Data to process section start
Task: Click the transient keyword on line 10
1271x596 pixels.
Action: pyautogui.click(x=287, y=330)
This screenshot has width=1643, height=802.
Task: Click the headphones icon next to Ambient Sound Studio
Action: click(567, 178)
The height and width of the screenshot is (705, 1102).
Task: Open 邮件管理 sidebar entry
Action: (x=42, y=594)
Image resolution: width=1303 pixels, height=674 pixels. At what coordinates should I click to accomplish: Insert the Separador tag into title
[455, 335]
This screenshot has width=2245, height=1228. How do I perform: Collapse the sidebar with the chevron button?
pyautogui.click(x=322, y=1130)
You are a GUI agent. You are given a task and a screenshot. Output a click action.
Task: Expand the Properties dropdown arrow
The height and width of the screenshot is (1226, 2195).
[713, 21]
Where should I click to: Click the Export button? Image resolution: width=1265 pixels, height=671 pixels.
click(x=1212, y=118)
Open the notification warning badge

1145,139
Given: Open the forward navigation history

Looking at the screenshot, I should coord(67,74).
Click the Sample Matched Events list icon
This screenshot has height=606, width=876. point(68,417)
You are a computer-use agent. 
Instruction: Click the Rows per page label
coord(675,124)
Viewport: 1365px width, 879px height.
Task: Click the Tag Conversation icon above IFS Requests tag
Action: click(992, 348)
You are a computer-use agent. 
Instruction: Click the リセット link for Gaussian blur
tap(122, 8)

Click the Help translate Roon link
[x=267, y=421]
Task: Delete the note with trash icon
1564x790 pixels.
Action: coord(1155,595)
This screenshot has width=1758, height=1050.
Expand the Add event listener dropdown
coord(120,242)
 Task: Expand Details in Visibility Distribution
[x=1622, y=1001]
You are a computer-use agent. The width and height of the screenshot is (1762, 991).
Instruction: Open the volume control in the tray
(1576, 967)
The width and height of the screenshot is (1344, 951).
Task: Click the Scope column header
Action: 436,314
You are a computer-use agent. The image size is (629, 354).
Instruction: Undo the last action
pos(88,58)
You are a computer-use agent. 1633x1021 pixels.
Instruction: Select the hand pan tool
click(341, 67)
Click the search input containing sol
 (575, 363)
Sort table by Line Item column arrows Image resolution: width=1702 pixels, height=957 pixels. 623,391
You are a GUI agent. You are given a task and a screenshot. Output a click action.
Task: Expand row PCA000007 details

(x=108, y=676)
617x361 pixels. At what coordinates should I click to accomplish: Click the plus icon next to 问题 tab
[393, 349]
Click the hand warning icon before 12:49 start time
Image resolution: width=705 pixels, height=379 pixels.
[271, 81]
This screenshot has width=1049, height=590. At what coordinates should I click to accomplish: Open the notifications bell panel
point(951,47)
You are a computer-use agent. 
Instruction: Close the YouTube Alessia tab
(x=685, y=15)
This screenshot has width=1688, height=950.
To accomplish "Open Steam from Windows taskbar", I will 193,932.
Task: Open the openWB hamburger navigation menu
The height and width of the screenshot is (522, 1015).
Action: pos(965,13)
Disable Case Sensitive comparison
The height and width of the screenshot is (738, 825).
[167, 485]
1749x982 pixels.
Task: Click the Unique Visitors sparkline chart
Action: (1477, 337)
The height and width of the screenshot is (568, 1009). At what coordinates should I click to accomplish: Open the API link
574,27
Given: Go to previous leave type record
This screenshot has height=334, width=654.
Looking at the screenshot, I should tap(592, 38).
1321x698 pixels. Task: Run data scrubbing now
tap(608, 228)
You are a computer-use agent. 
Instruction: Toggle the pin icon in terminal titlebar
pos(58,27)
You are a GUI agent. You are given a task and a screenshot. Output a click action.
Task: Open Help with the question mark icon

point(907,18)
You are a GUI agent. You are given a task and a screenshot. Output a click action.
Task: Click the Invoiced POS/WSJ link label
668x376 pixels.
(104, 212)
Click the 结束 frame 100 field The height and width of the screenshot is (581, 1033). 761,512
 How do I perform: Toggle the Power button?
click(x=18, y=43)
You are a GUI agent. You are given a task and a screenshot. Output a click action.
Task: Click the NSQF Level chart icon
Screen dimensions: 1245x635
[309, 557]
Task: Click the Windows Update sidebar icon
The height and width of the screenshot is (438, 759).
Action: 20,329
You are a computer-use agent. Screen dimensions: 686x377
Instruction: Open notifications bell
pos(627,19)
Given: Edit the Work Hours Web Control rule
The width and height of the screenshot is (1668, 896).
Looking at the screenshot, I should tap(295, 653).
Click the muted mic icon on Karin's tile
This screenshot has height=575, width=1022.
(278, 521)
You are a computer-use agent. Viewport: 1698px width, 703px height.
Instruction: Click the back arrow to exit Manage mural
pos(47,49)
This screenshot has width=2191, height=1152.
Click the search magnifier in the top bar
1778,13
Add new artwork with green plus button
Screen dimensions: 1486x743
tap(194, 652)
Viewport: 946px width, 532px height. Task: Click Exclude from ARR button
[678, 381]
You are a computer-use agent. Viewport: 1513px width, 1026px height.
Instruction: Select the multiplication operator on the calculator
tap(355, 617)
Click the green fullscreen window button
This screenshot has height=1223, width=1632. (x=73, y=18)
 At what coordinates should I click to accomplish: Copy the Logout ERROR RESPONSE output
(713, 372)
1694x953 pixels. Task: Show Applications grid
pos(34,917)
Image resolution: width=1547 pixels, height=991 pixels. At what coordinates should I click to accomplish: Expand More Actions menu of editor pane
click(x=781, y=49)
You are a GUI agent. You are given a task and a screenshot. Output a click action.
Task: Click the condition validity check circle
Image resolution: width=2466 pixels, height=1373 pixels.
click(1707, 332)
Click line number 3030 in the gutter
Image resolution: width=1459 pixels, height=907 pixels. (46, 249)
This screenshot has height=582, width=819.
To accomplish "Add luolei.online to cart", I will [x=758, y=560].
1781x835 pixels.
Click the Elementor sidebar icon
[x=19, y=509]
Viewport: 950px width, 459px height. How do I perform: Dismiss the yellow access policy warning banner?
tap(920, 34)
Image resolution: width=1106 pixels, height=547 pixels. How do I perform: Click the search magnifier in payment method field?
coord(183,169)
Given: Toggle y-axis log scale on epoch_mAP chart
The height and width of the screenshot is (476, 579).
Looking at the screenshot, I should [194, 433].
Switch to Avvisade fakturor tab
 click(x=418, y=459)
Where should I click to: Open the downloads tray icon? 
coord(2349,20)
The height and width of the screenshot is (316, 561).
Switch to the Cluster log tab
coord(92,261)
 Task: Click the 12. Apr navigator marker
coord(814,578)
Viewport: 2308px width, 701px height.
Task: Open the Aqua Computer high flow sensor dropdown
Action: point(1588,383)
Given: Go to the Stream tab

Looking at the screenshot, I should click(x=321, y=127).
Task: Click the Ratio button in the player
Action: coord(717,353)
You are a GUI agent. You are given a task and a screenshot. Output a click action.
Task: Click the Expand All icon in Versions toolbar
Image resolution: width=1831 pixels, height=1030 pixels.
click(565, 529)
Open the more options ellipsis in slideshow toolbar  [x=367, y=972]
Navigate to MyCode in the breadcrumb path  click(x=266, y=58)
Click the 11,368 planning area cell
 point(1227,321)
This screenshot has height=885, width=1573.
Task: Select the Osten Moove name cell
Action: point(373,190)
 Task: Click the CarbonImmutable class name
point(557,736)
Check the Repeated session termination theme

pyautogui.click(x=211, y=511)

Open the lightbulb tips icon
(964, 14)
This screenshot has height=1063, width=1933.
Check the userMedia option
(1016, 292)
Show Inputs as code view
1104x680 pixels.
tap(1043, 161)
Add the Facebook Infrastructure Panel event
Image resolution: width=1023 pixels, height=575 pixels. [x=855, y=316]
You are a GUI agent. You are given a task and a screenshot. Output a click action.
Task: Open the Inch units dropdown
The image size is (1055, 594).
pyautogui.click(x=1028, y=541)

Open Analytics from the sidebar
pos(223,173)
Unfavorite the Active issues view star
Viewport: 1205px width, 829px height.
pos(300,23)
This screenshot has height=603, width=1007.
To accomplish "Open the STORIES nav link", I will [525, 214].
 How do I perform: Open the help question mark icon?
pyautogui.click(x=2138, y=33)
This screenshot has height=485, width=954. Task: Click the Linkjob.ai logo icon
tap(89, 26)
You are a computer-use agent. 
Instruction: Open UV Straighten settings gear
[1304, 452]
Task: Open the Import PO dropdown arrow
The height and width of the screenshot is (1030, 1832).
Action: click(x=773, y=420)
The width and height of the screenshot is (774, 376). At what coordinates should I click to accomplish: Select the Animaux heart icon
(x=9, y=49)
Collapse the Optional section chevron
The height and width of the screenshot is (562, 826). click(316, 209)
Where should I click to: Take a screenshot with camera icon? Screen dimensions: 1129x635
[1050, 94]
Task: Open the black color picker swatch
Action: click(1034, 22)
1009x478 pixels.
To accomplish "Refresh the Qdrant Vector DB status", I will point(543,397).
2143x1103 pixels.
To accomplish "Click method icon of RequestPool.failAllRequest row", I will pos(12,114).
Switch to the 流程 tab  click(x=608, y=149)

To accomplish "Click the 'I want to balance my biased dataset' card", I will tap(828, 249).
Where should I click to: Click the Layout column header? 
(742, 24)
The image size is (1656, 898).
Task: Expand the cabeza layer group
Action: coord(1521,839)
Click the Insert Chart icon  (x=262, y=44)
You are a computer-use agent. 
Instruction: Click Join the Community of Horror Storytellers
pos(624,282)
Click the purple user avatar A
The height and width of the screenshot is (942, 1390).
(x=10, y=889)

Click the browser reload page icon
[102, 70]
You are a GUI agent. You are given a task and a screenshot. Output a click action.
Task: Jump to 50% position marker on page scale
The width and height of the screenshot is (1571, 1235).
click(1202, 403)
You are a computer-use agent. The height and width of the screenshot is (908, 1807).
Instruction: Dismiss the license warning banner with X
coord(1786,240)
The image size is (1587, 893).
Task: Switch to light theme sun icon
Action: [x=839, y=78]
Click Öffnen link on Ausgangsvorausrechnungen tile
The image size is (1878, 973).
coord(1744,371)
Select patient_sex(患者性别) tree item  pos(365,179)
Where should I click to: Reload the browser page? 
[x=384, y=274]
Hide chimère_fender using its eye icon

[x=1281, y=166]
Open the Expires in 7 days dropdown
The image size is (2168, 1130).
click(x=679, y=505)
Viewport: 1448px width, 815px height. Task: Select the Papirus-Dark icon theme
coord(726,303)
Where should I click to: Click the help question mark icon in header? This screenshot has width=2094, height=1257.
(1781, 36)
Data to process section end
*What you have to do*. Among the entries above, locate the lines containing "Instruction: Select the hand pan tool" and "Disable Case Sensitive comparison", and transcribe exactly those two lines and all lines between.

*Response area*.
Instruction: Select the hand pan tool
click(341, 67)
Click the search input containing sol
 (575, 363)
Sort table by Line Item column arrows Image resolution: width=1702 pixels, height=957 pixels. 623,391
You are a GUI agent. You are given a task and a screenshot. Output a click action.
Task: Expand row PCA000007 details

(x=108, y=676)
617x361 pixels. At what coordinates should I click to accomplish: Click the plus icon next to 问题 tab
[393, 349]
Click the hand warning icon before 12:49 start time
Image resolution: width=705 pixels, height=379 pixels.
[271, 81]
This screenshot has width=1049, height=590. At what coordinates should I click to accomplish: Open the notifications bell panel
point(951,47)
You are a computer-use agent. 
Instruction: Close the YouTube Alessia tab
(x=685, y=15)
This screenshot has width=1688, height=950.
To accomplish "Open Steam from Windows taskbar", I will 193,932.
Task: Open the openWB hamburger navigation menu
The height and width of the screenshot is (522, 1015).
Action: pos(965,13)
Disable Case Sensitive comparison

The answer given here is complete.